El club consiguió cerrar también la salida de André Almeida, cedido al Racing de Santander después de haber intentado encontrarle una salida durante prácticamente todo el mercado después de que el jugador rechazara la oferta del Swansea. Una operación que volvió a reflejar otro de los problemas del verano, la enorme dificultad para desprenderse de jugadores.
Más allá de la salida de Cenk Özkacar al Trabzonspor y de la rescisión del contrato de Alberto Marí, el Valencia apenas ha conseguido modificar una plantilla que arrastra demasiadas carencias.

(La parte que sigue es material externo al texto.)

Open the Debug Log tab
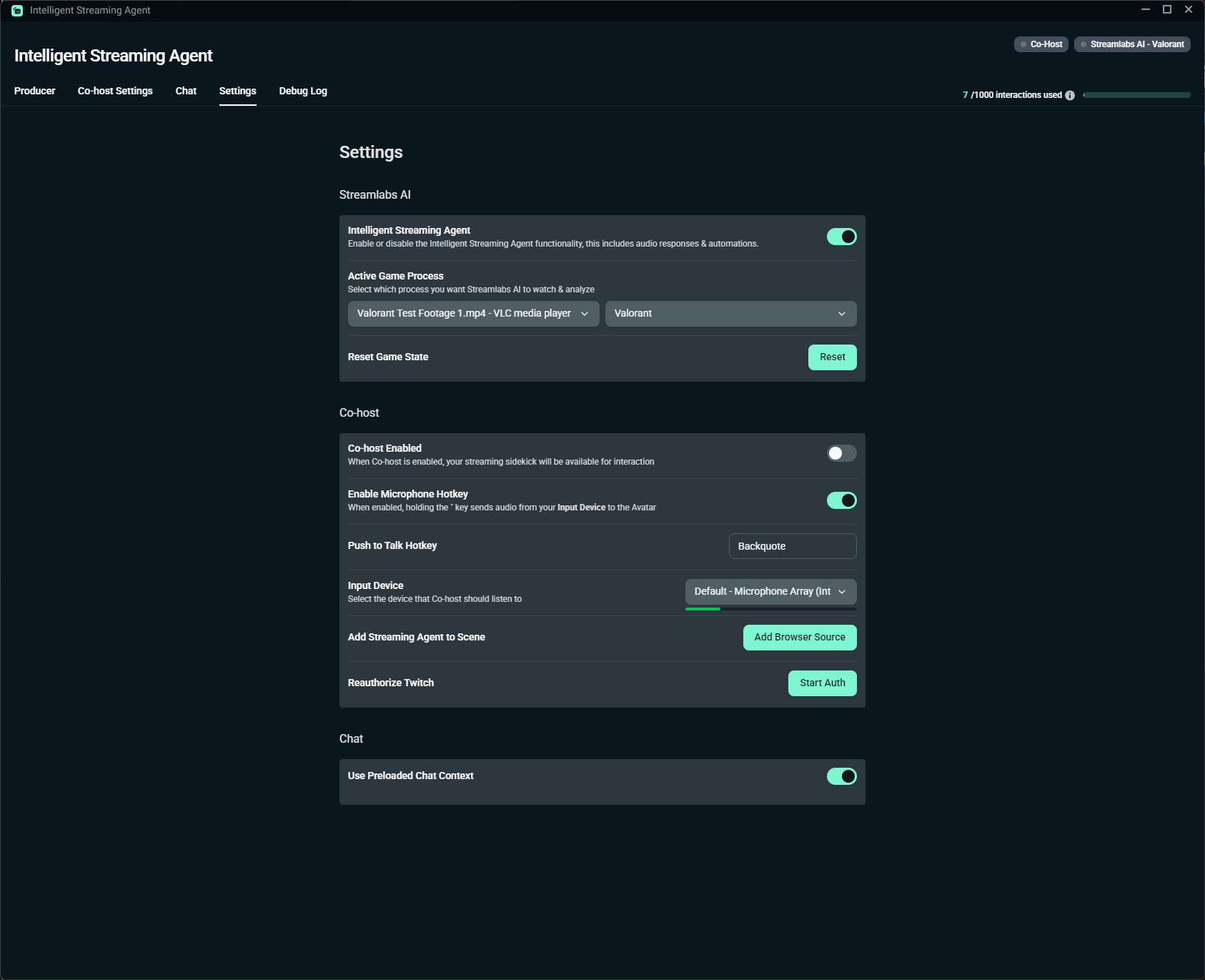Viewport: 1205px width, 980px height. (303, 91)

Un último día sin fichajes
Y así se llegó al último día de mercado. Con el Valencia obligado a reforzar varias posiciones y con poco margen de maniobra. La falta de efectivos en defensa y la lesión de Sadiq habían convertido en prioritarias las llegadas de un central y un delantero.
Sin embargo, el club no consiguió cerrar ninguna de las dos. El Valencia tuvo muy cerca la incorporación de Marvin Ducksch, delantero del Birmingham City, pero la operación terminó cayéndose en las últimas horas. A partir de ahí, y ya con el tiempo corriendo en contra, el club trató de abrir otras puertas.

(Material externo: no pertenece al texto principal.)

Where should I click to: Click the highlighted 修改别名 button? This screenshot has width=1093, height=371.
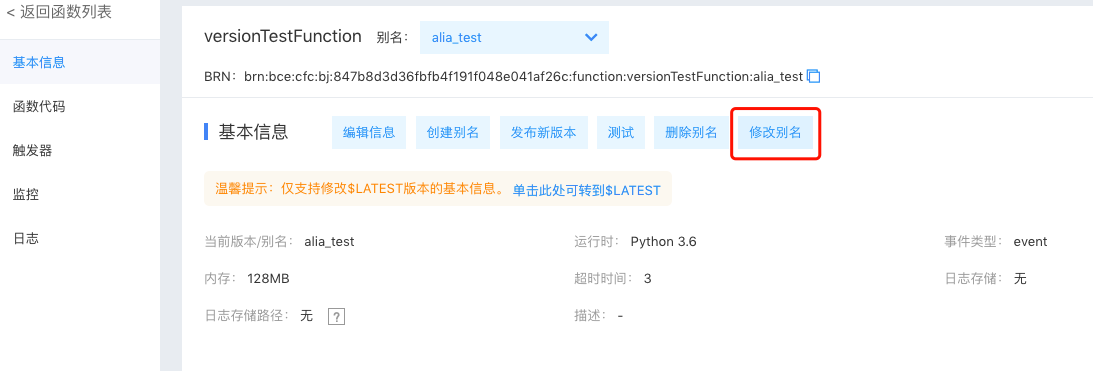pyautogui.click(x=775, y=132)
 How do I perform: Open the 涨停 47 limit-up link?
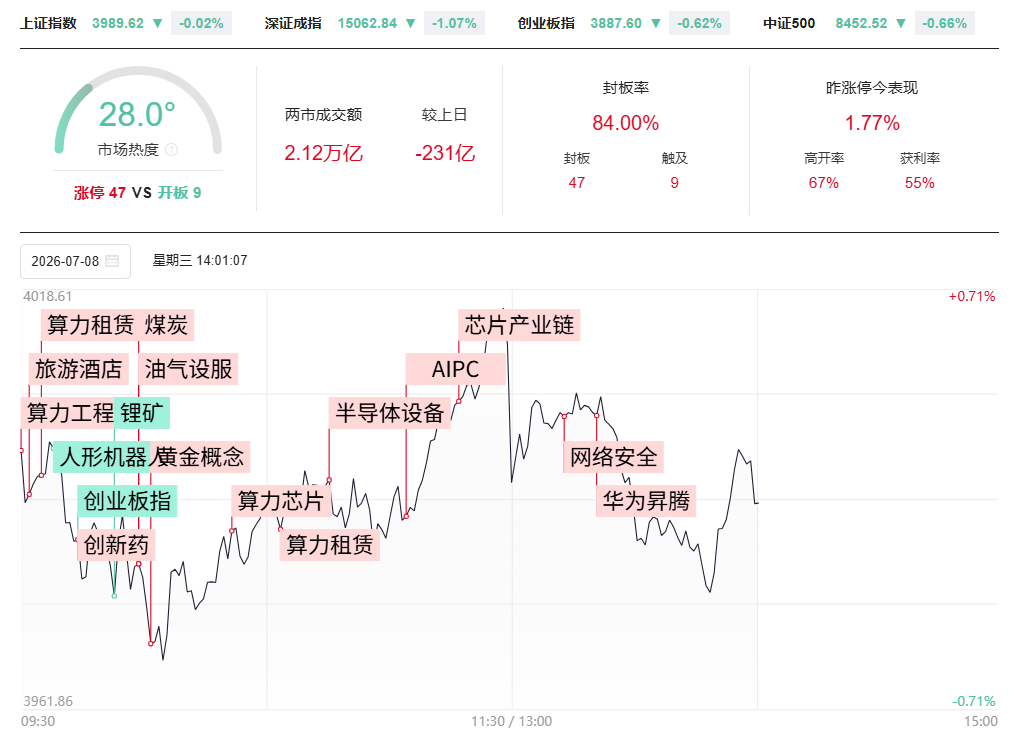(x=100, y=192)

Una de ellas fue la de Etta Eyong, pero tampoco hubo acuerdo. El Valencia buscó soluciones a la desesperada sin conseguir encontrar finalmente ningún refuerzo antes del cierre de mercado.
De esta forma, el Valencia cerró el último día sin ninguna incorporación más allá del anuncio oficial de Elliott, cuya llegada ya estaba cerrada previamente. Un desenlace que es, en muchos sentidos, un fiel reflejo de todo el verano.
Un mercado sin rumbo
El Valencia comenzó el verano con la necesidad de cambiar muchas cosas y lo ha terminado intentando resolver las últimas carencias a toda velocidad. Primero, con operaciones cerradas desde enero. Después, con semanas de parón tras la caída del fichaje de Meunier. Más tarde, con fichajes de urgencia, negociaciones que se alargaron durante semanas y movimientos extraños como el de Van Oevelen.
Finalmente, la necesidad de resultados obligó al club a atacar las últimas horas del mercado con Elliott y varios intentos de última hora que no terminaron de concretarse.
La realidad es que el Valencia necesitaba una renovación mucho más profunda de la que ha realizado este mercado. Han llegado siete futbolistas, pero la cuestión sigue siendo qué ha cambiado realmente en la base del equipo. Por ahora, los números no mienten: un punto de nueve posibles, un equipo perdido y una plantilla que sigue dejando dudas. El mercado ha sido largo, caótico y lleno de bandazos.